REQUIRED TASK: Please write out again only the part that opens with the line containing "For every named" and closes with the line containing "[button] (147, 133)", requests included. Move every coordinate in the answers by adding 141 to each number.

Entries giving target coordinates:

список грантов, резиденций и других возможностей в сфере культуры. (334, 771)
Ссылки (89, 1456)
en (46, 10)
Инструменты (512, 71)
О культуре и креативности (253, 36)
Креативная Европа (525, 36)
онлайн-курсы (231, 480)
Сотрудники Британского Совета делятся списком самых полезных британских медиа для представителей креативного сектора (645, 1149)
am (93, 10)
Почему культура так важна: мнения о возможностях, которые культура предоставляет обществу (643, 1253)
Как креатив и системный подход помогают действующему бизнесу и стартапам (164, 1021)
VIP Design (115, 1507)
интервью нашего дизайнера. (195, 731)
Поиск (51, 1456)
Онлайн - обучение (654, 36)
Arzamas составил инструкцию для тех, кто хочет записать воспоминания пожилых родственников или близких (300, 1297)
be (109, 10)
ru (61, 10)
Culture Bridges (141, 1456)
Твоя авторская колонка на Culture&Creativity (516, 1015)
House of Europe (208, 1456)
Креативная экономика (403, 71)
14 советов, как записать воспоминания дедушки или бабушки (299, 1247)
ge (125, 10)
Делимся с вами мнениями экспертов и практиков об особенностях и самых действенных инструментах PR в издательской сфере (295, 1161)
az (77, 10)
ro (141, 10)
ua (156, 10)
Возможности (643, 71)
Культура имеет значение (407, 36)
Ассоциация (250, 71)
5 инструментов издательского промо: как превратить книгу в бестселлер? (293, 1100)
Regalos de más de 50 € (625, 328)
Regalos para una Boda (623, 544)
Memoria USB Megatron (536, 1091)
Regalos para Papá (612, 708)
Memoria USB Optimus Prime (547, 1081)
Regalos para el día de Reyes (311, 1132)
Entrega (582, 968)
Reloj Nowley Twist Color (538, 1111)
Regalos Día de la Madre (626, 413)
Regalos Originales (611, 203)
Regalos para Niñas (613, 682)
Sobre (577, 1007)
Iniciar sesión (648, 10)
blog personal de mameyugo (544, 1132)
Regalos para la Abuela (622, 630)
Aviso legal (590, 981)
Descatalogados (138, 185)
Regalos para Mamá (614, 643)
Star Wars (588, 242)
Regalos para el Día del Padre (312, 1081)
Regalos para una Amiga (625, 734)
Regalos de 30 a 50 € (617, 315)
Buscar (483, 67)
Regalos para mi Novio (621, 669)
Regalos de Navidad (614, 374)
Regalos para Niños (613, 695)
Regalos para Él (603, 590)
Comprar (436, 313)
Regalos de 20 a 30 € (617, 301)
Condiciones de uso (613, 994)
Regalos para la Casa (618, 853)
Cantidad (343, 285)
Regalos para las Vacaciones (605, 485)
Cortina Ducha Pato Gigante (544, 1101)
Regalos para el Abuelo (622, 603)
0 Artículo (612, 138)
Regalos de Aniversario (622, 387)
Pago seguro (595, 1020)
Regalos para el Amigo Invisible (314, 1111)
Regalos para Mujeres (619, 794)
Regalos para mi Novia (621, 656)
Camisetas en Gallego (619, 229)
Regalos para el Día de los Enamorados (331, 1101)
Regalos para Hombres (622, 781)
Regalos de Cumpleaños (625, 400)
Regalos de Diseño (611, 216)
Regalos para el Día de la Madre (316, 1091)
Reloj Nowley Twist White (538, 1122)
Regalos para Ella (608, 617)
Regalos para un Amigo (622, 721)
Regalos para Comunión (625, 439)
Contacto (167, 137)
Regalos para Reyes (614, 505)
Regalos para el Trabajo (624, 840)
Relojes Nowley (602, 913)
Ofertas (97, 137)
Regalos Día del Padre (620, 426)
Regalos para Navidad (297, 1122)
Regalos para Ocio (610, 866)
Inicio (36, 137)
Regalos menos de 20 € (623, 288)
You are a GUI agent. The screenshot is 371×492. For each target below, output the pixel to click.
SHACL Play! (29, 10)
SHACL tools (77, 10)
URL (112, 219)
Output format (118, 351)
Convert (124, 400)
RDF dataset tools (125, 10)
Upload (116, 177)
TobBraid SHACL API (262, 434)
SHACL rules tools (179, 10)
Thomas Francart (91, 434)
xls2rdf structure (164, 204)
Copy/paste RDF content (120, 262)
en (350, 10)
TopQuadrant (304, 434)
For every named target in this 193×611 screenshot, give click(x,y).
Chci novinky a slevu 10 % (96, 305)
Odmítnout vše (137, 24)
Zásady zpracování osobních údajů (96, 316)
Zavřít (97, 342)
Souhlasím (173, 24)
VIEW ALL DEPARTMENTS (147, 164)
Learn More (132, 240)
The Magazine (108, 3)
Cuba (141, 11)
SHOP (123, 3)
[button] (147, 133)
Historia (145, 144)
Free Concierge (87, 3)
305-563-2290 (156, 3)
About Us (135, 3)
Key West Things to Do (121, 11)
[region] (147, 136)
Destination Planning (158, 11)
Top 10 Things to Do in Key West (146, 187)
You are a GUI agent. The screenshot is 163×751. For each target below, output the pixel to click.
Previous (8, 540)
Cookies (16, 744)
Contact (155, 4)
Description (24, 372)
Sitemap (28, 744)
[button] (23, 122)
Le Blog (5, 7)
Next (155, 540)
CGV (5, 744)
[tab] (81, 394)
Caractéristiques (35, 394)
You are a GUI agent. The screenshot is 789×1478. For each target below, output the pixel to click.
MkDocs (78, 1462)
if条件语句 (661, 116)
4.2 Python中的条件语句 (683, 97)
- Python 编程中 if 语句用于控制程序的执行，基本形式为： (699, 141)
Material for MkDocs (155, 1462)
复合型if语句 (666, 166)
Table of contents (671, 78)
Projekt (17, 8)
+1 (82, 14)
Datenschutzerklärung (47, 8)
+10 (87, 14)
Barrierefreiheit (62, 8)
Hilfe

EXERCISE RESPONSE:
For every named target in this 193×611 screenshot, give click(x,y).
Chci novinky a slevu 10 % (237, 446)
Odmítnout vše (278, 165)
Zásady zpracování osobních údajů (237, 457)
Zavřít (238, 483)
Souhlasím (314, 165)
VIEW ALL DEPARTMENTS (288, 305)
Learn More (273, 381)
The Magazine (249, 144)
Cuba (282, 152)
SHOP (264, 144)
[button] (288, 274)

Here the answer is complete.